[WHAT THE TASK ASKS]
Each line with the word "Ücretsiz" must appear in the answer, copied from the records.

_ _ _ _ _ _ _

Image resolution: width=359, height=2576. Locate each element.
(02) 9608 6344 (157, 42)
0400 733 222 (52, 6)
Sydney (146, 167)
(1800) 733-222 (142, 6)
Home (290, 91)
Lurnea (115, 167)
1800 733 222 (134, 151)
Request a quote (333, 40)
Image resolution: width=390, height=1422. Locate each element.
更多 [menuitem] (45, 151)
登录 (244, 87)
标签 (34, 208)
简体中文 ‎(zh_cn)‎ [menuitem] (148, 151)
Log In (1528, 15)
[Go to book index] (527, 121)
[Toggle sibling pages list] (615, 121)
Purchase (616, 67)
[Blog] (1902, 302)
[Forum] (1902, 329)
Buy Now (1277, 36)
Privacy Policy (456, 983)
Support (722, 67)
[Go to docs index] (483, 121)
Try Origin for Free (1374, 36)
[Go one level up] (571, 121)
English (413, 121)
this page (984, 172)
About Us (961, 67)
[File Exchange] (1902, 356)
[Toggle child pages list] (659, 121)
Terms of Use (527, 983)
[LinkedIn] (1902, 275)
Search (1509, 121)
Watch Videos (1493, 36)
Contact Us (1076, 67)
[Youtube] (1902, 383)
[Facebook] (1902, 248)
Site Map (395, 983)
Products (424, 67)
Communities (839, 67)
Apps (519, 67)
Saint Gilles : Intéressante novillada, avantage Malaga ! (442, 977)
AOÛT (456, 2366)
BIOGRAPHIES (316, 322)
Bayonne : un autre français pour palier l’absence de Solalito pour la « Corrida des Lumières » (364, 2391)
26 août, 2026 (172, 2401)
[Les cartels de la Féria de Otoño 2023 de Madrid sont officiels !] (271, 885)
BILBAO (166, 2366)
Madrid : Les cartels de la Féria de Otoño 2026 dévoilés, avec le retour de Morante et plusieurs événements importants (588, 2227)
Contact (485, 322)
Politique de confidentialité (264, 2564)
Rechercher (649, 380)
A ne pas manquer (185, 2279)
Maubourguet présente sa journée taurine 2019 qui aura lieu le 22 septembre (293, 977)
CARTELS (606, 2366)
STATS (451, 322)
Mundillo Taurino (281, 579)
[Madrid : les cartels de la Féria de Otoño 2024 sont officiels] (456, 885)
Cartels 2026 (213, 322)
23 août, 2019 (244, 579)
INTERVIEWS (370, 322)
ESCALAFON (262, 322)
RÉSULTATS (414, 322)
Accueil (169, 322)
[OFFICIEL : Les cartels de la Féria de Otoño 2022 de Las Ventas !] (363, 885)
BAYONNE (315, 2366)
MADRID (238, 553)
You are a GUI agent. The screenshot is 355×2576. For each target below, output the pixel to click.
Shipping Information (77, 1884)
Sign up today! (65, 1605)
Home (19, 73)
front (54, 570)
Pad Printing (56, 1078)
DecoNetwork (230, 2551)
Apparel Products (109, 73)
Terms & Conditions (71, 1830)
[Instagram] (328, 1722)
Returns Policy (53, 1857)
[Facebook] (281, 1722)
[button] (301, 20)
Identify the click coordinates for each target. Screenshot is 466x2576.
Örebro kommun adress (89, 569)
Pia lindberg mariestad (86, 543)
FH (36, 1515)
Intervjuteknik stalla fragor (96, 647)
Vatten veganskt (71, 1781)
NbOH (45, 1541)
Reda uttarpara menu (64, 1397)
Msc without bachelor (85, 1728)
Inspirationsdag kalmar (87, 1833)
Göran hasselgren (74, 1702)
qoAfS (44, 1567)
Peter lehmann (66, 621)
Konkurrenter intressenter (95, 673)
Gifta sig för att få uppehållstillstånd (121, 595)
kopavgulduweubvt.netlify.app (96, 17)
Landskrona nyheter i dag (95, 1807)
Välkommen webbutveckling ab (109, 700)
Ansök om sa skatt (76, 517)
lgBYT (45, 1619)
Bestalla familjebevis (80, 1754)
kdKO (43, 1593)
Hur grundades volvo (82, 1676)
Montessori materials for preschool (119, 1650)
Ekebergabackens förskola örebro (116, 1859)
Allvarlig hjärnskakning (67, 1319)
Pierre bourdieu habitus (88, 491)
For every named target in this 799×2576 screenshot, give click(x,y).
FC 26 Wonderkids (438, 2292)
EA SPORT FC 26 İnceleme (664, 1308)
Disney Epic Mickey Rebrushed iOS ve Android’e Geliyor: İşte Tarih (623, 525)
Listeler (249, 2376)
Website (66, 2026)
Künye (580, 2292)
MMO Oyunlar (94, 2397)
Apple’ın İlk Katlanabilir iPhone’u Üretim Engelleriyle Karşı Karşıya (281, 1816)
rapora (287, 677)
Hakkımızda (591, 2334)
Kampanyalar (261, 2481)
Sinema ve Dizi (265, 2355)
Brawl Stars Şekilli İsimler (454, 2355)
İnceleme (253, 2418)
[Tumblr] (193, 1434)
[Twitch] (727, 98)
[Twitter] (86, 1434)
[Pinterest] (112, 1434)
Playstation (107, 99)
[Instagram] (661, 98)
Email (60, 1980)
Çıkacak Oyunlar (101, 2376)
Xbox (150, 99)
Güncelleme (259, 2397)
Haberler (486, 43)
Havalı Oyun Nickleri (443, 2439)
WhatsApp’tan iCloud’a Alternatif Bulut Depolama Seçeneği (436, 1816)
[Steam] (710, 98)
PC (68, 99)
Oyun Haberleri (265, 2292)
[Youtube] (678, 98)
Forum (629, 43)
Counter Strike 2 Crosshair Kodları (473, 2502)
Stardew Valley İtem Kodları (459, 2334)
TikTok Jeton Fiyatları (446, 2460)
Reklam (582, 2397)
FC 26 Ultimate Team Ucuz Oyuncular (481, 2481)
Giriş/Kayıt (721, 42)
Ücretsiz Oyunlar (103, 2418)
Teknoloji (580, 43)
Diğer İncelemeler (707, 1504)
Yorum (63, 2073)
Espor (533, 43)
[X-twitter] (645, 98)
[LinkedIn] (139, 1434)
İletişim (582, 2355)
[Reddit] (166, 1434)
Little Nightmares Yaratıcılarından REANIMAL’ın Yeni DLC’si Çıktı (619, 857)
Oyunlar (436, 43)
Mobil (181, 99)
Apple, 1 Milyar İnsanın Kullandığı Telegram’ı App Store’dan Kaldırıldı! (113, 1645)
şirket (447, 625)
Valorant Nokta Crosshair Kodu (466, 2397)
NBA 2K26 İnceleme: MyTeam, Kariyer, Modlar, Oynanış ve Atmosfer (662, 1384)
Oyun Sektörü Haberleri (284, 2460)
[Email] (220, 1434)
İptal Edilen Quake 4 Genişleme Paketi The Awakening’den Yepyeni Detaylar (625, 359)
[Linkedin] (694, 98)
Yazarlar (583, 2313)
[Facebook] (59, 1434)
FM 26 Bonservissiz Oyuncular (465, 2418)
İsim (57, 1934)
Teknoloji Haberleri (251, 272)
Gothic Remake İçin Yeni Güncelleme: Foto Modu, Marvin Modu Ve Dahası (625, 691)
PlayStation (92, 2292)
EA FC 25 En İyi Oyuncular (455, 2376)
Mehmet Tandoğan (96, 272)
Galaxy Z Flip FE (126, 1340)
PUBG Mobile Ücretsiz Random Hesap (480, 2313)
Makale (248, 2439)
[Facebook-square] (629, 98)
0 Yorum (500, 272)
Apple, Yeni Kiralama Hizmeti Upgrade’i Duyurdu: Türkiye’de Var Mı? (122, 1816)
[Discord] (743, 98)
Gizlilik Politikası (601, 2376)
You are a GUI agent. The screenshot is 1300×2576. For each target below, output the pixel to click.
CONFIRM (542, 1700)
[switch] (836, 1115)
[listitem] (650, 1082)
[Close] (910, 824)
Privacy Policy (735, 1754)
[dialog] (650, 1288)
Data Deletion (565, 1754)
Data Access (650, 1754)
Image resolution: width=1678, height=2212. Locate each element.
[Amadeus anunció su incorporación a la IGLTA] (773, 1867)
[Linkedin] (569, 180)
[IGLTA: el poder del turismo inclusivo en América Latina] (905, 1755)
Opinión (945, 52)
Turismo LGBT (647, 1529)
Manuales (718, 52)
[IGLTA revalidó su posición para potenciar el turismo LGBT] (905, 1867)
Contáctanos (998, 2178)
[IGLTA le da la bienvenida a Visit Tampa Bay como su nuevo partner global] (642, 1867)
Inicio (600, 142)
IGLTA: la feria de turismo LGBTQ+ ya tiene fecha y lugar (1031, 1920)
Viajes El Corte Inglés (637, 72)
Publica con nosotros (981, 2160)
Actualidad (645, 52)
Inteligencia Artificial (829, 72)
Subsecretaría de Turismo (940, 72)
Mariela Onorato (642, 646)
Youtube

_ _ _ _ _ _ _

[RESPONSE TO THIS EXERCISE]
Ücretsiz Oyunlar (103, 2418)
PUBG Mobile Ücretsiz Random Hesap (480, 2313)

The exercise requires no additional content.